**MATERIAL TO PROCESS:**
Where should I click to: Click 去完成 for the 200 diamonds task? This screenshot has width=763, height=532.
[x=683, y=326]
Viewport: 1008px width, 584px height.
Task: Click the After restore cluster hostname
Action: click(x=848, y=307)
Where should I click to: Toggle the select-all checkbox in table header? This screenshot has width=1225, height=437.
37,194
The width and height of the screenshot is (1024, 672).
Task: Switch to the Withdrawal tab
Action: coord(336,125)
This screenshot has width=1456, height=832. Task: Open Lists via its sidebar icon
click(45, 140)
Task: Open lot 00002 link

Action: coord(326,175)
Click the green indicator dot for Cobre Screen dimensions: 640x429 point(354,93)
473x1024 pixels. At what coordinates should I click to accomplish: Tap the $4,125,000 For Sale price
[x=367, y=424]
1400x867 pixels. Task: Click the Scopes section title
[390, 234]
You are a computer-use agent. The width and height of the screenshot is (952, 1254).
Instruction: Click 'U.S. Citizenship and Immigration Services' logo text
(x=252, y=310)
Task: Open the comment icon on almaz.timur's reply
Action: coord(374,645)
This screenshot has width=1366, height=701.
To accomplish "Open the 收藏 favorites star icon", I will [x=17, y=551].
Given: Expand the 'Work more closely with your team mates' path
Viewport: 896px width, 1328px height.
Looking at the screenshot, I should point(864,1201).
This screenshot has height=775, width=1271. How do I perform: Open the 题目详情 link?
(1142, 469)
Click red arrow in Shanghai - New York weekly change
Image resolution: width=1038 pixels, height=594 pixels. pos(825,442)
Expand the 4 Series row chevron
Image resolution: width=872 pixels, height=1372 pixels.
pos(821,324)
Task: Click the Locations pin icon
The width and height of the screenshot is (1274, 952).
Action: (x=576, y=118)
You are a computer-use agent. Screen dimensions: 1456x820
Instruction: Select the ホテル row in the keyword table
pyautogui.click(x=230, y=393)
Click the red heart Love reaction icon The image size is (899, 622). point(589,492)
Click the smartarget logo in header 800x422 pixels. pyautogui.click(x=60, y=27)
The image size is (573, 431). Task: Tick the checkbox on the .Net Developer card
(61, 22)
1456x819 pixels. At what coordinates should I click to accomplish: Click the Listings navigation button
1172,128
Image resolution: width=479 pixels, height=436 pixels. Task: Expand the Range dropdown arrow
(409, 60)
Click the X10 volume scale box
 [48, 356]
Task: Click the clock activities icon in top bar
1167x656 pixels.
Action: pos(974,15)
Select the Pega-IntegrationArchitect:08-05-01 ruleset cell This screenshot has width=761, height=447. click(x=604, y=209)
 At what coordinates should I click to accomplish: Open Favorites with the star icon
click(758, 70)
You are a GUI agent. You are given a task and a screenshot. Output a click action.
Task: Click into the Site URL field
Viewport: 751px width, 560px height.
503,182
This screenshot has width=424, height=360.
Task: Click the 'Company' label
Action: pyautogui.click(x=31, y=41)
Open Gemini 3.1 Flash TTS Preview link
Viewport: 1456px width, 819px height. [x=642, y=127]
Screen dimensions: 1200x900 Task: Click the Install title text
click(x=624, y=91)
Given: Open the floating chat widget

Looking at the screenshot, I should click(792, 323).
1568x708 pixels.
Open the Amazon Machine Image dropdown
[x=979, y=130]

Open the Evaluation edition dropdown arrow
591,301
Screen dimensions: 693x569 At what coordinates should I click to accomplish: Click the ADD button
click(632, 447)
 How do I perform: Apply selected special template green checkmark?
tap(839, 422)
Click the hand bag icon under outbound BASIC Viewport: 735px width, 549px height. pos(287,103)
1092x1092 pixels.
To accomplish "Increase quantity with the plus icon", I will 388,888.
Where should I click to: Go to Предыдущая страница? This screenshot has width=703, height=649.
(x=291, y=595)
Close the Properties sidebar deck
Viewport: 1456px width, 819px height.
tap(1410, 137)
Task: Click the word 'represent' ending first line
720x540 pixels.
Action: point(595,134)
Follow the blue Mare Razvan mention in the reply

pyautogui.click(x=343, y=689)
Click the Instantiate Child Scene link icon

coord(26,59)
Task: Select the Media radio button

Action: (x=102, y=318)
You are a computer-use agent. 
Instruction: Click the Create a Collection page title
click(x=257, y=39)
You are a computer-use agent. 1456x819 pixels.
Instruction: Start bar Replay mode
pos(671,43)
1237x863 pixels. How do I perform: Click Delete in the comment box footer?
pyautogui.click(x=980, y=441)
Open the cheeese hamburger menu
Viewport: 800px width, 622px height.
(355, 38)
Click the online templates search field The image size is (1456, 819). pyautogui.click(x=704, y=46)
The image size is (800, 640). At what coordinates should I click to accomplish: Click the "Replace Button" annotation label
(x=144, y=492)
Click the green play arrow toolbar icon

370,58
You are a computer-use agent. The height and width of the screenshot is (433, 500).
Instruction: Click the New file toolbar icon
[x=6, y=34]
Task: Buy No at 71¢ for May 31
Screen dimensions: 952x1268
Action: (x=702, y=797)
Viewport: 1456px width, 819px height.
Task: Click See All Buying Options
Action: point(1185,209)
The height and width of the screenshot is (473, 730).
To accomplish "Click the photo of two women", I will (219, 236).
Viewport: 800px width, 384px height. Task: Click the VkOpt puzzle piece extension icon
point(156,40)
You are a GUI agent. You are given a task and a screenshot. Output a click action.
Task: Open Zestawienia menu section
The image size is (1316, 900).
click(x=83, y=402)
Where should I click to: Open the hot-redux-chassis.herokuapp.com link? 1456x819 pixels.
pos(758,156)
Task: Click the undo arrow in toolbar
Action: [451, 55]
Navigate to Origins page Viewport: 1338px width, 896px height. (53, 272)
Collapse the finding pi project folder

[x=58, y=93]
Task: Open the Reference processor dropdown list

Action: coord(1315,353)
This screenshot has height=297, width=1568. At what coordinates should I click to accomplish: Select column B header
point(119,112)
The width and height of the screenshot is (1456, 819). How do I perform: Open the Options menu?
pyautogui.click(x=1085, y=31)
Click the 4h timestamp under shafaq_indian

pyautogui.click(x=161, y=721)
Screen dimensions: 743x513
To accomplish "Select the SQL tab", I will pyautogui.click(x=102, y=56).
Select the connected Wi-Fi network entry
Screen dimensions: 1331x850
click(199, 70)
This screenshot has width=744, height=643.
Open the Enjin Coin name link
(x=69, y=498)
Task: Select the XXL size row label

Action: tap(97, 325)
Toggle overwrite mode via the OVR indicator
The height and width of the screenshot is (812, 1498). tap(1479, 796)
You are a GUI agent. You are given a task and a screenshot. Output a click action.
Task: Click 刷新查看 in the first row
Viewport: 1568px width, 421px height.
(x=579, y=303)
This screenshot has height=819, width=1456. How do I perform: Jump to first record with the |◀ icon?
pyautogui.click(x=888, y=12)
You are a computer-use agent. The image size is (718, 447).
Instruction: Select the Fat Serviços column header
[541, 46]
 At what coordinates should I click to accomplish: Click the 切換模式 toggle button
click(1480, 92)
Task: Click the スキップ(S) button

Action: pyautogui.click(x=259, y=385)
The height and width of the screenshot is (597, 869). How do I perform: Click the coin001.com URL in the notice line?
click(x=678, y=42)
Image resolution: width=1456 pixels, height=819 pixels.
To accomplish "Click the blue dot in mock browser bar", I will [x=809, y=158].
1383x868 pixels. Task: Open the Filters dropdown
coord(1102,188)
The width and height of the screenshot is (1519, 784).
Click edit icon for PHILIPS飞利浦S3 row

**THE REQUEST:** Copy out every entry above word for word, from the first line through the last.

**TASK SOLUTION:**
Where should I click to: Click 去完成 for the 200 diamonds task? This screenshot has width=763, height=532.
[x=683, y=326]
Viewport: 1008px width, 584px height.
Task: Click the After restore cluster hostname
Action: click(x=848, y=307)
Where should I click to: Toggle the select-all checkbox in table header? This screenshot has width=1225, height=437.
37,194
The width and height of the screenshot is (1024, 672).
Task: Switch to the Withdrawal tab
Action: coord(336,125)
This screenshot has width=1456, height=832. Task: Open Lists via its sidebar icon
click(45, 140)
Task: Open lot 00002 link

Action: coord(326,175)
Click the green indicator dot for Cobre Screen dimensions: 640x429 point(354,93)
473x1024 pixels. At what coordinates should I click to accomplish: Tap the $4,125,000 For Sale price
[x=367, y=424]
1400x867 pixels. Task: Click the Scopes section title
[390, 234]
You are a computer-use agent. The width and height of the screenshot is (952, 1254).
Instruction: Click 'U.S. Citizenship and Immigration Services' logo text
(x=252, y=310)
Task: Open the comment icon on almaz.timur's reply
Action: coord(374,645)
This screenshot has width=1366, height=701.
To accomplish "Open the 收藏 favorites star icon", I will [x=17, y=551].
Given: Expand the 'Work more closely with your team mates' path
Viewport: 896px width, 1328px height.
Looking at the screenshot, I should point(864,1201).
This screenshot has height=775, width=1271. How do I perform: Open the 题目详情 link?
(1142, 469)
Click red arrow in Shanghai - New York weekly change
Image resolution: width=1038 pixels, height=594 pixels. pos(825,442)
Expand the 4 Series row chevron
Image resolution: width=872 pixels, height=1372 pixels.
pos(821,324)
Task: Click the Locations pin icon
The width and height of the screenshot is (1274, 952).
Action: (x=576, y=118)
You are a computer-use agent. Screen dimensions: 1456x820
Instruction: Select the ホテル row in the keyword table
pyautogui.click(x=230, y=393)
Click the red heart Love reaction icon The image size is (899, 622). point(589,492)
Click the smartarget logo in header 800x422 pixels. pyautogui.click(x=60, y=27)
The image size is (573, 431). Task: Tick the checkbox on the .Net Developer card
(61, 22)
1456x819 pixels. At what coordinates should I click to accomplish: Click the Listings navigation button
1172,128
Image resolution: width=479 pixels, height=436 pixels. Task: Expand the Range dropdown arrow
(409, 60)
Click the X10 volume scale box
 [48, 356]
Task: Click the clock activities icon in top bar
1167x656 pixels.
Action: pos(974,15)
Select the Pega-IntegrationArchitect:08-05-01 ruleset cell This screenshot has width=761, height=447. click(x=604, y=209)
 At what coordinates should I click to accomplish: Open Favorites with the star icon
click(758, 70)
You are a GUI agent. You are given a task and a screenshot. Output a click action.
Task: Click into the Site URL field
Viewport: 751px width, 560px height.
503,182
This screenshot has width=424, height=360.
Task: Click the 'Company' label
Action: pyautogui.click(x=31, y=41)
Open Gemini 3.1 Flash TTS Preview link
Viewport: 1456px width, 819px height. [x=642, y=127]
Screen dimensions: 1200x900 Task: Click the Install title text
click(x=624, y=91)
Given: Open the floating chat widget

Looking at the screenshot, I should click(792, 323).
1568x708 pixels.
Open the Amazon Machine Image dropdown
[x=979, y=130]

Open the Evaluation edition dropdown arrow
591,301
Screen dimensions: 693x569 At what coordinates should I click to accomplish: Click the ADD button
click(632, 447)
 How do I perform: Apply selected special template green checkmark?
tap(839, 422)
Click the hand bag icon under outbound BASIC Viewport: 735px width, 549px height. pos(287,103)
1092x1092 pixels.
To accomplish "Increase quantity with the plus icon", I will 388,888.
Where should I click to: Go to Предыдущая страница? This screenshot has width=703, height=649.
(x=291, y=595)
Close the Properties sidebar deck
Viewport: 1456px width, 819px height.
tap(1410, 137)
Task: Click the word 'represent' ending first line
720x540 pixels.
Action: point(595,134)
Follow the blue Mare Razvan mention in the reply

pyautogui.click(x=343, y=689)
Click the Instantiate Child Scene link icon

coord(26,59)
Task: Select the Media radio button

Action: (x=102, y=318)
You are a computer-use agent. 
Instruction: Click the Create a Collection page title
click(x=257, y=39)
You are a computer-use agent. 1456x819 pixels.
Instruction: Start bar Replay mode
pos(671,43)
1237x863 pixels. How do I perform: Click Delete in the comment box footer?
pyautogui.click(x=980, y=441)
Open the cheeese hamburger menu
Viewport: 800px width, 622px height.
(355, 38)
Click the online templates search field The image size is (1456, 819). pyautogui.click(x=704, y=46)
The image size is (800, 640). At what coordinates should I click to accomplish: Click the "Replace Button" annotation label
(x=144, y=492)
Click the green play arrow toolbar icon

370,58
You are a computer-use agent. The height and width of the screenshot is (433, 500).
Instruction: Click the New file toolbar icon
[x=6, y=34]
Task: Buy No at 71¢ for May 31
Screen dimensions: 952x1268
Action: (x=702, y=797)
Viewport: 1456px width, 819px height.
Task: Click See All Buying Options
Action: point(1185,209)
The height and width of the screenshot is (473, 730).
To accomplish "Click the photo of two women", I will (219, 236).
Viewport: 800px width, 384px height. Task: Click the VkOpt puzzle piece extension icon
point(156,40)
You are a GUI agent. You are given a task and a screenshot. Output a click action.
Task: Open Zestawienia menu section
The image size is (1316, 900).
click(x=83, y=402)
Where should I click to: Open the hot-redux-chassis.herokuapp.com link? 1456x819 pixels.
pos(758,156)
Task: Click the undo arrow in toolbar
Action: [451, 55]
Navigate to Origins page Viewport: 1338px width, 896px height. (53, 272)
Collapse the finding pi project folder

[x=58, y=93]
Task: Open the Reference processor dropdown list

Action: coord(1315,353)
This screenshot has height=297, width=1568. At what coordinates should I click to accomplish: Select column B header
point(119,112)
The width and height of the screenshot is (1456, 819). How do I perform: Open the Options menu?
pyautogui.click(x=1085, y=31)
Click the 4h timestamp under shafaq_indian

pyautogui.click(x=161, y=721)
Screen dimensions: 743x513
To accomplish "Select the SQL tab", I will pyautogui.click(x=102, y=56).
Select the connected Wi-Fi network entry
Screen dimensions: 1331x850
click(199, 70)
This screenshot has width=744, height=643.
Open the Enjin Coin name link
(x=69, y=498)
Task: Select the XXL size row label

Action: tap(97, 325)
Toggle overwrite mode via the OVR indicator
The height and width of the screenshot is (812, 1498). tap(1479, 796)
You are a GUI agent. You are given a task and a screenshot. Output a click action.
Task: Click 刷新查看 in the first row
Viewport: 1568px width, 421px height.
(x=579, y=303)
This screenshot has height=819, width=1456. How do I perform: Jump to first record with the |◀ icon?
pyautogui.click(x=888, y=12)
You are a computer-use agent. The image size is (718, 447).
Instruction: Select the Fat Serviços column header
[541, 46]
 At what coordinates should I click to accomplish: Click the 切換模式 toggle button
click(1480, 92)
Task: Click the スキップ(S) button

Action: pyautogui.click(x=259, y=385)
The height and width of the screenshot is (597, 869). How do I perform: Click the coin001.com URL in the notice line?
click(x=678, y=42)
Image resolution: width=1456 pixels, height=819 pixels.
To accomplish "Click the blue dot in mock browser bar", I will [x=809, y=158].
1383x868 pixels. Task: Open the Filters dropdown
coord(1102,188)
The width and height of the screenshot is (1519, 784).
Click edit icon for PHILIPS飞利浦S3 row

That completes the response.